Liverpool (AFP) – Romelu Lukaku’s return to fitness has given Everton extra reason for optimism as they prepare to welcome their former manager David Moyes back to Goodison Park in the Premier League on Saturday.

Lukaku was outstanding in Everton’s last home match, scoring four times in a 6-3 victory over Bournemouth at the start of February, but missed his club’s recent five-day warm-weather training camp in Dubai to have treatment on a calf problem.

Moyes, now in charge at Sunderland, will be disappointed to learn that the Belgium striker has been passed fit, and is ready to add to the total of 17 goals that makes him Everton’s top scorer this season.

The break in Dubai was a result of Everton having no game for a fortnight after their most recent fixture, a goalless draw at Middlesbrough, and appears to have given Ronald Koeman’s players a chance to shake off their aches and strains. 

In addition to Lukaku, midfielder James McCarthy is ready to return from a hamstring injury, and winger Kevin Mirallas has recovered from a groin problem.

Spirits are good too, with a poor run of results in the lead-up to Christmas now forgotten, thanks to a sequence of eight league matches unbeaten, during which Everton have gathered 18 points and kept five clean sheets. 

As a result, Everton are firmly ensconced in seventh place, well behind the teams above them, but with a significant gap to most of the teams below them as well. 

With no cups to play for, and European qualification a distant shot at present, the Toffees are more or less free to play without pressure. Koeman, though, will not stand for his players easing up.

“The best way to be successful is game by game,” the Everton manager said. “We like to win and we need to play on a good level.
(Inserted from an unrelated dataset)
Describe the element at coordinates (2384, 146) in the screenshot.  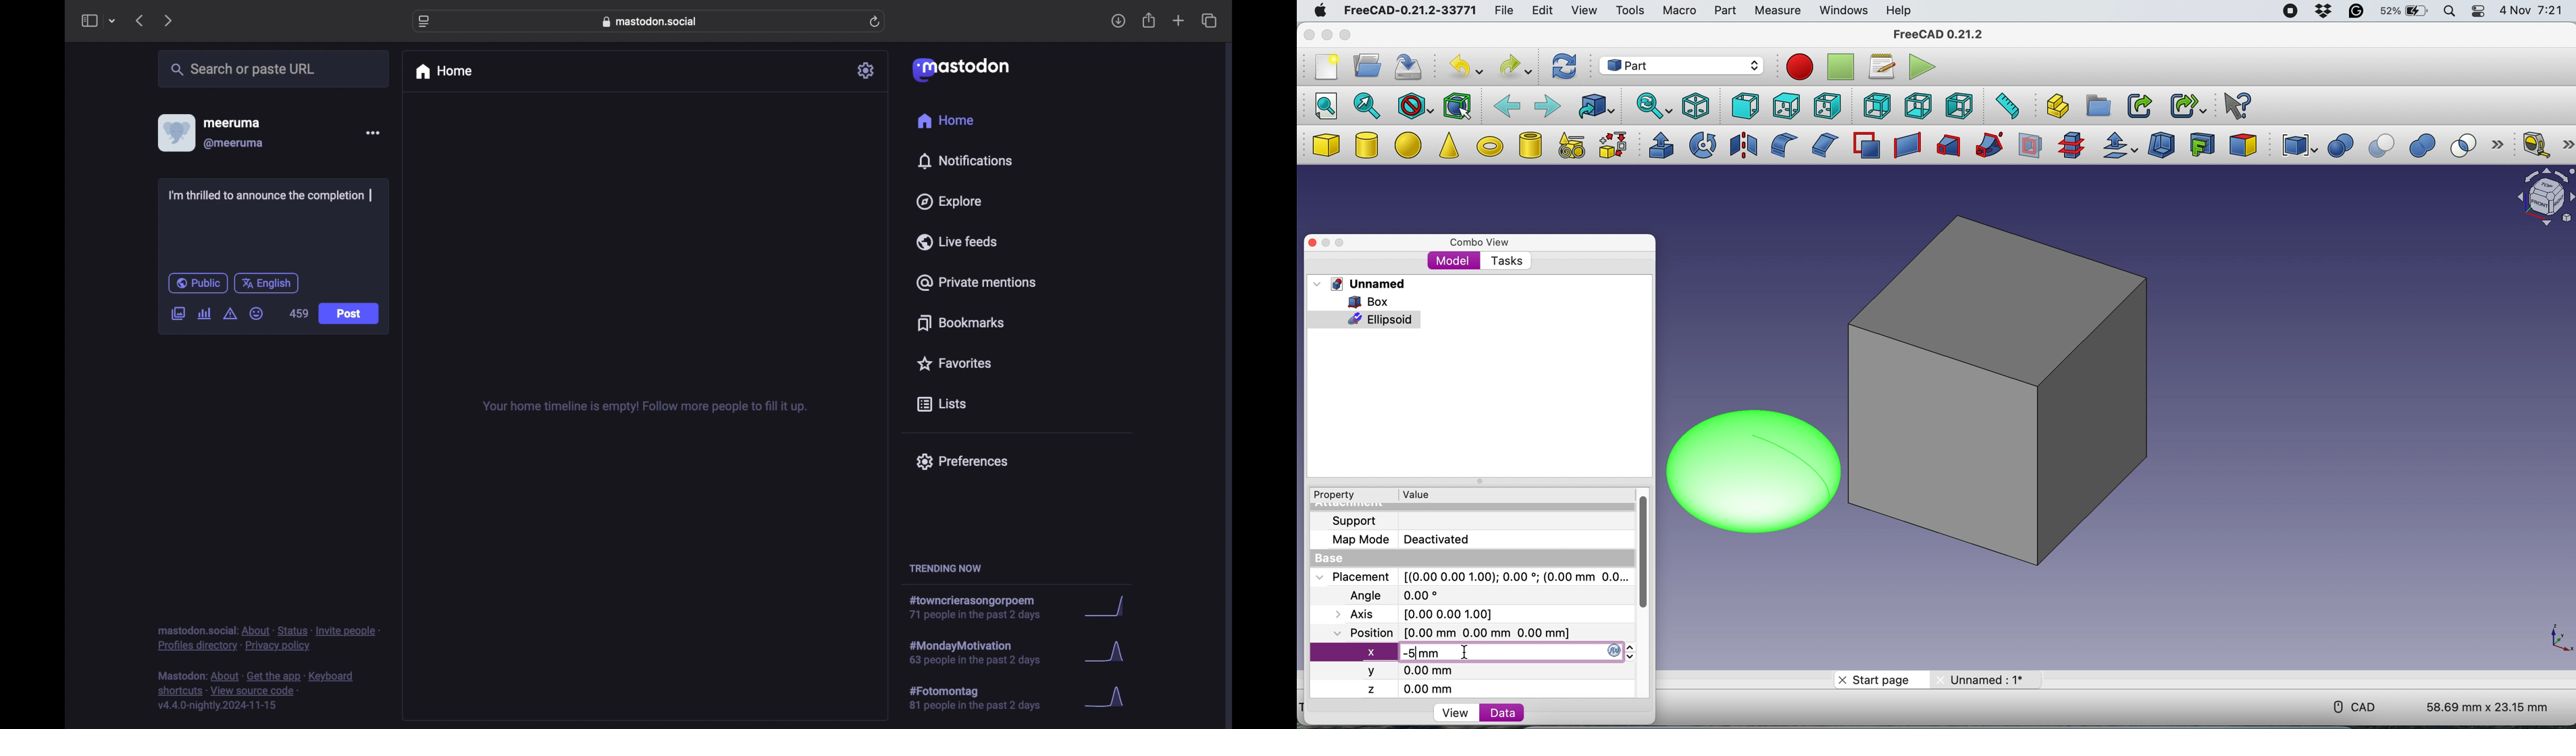
I see `cut` at that location.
We are not a team who will give a lot of space away.”

– Unhappy return –

The last time Moyes came to Goodison Park as a visiting manager, he was sacked just two days later.

That was following a 2-0 defeat with Manchester United in April 2014, nine months after the Scot ended his 11-year spell as Everton’s manager for an ill-fated stint at Old Trafford.
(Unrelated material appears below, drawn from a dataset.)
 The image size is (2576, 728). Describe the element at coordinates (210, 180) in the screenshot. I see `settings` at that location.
This time, he returns with a Sunderland team bottom of the table and needing a lift after losing 4-0 at home to Southampton in their last league fixture a fortnight ago.

But Jan Kirchhoff has lifted some of gloom over the Stadium of Light by rejoining the first-team squad after missing out on their five-day break in New York.
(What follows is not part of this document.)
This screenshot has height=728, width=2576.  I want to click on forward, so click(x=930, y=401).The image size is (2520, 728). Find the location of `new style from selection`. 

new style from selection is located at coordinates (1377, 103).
The German midfielder, a key figure in last season’s narrow escape from relegation, has been out for eight weeks because of a knee injury.

But he is likely to be involved at Goodison as Moyes tries to compensate for the absence of Jack Rodwell, who began his career at Everton, and Lee Cattermole.

Kirchhoff trained with the club’s Under-23s last week while his team-mates were in the United States. 

“It was better for my personal development if I stayed here and trained,” he said.

While Rodwell misses out on a return to Merseyside, former Everton players Bryan Oviedo, Darron Gibson and Joleon Lescott will be in the Sunderland squad.

Sunderland have won only once since Boxing Day — a 4-0 triumph at fellow-strugglers Crystal Palace — and have lost four of their last six games.

Sadness also surrounds the match after news that the family of Bradley Lowery, a five-year-old suffering from terminal cancer, have been told he has a new tumour.

Bradley brought the two teams together when he was Sunderland’s mascot for their home game against Everton in September.

Everton later donated £200,000 ($251,000, 297,000 euros) towards Bradley’s treatment and he was also their mascot for a match against Manchester City in January, when he was carried on to the Goodison Park pitch by Lukaku.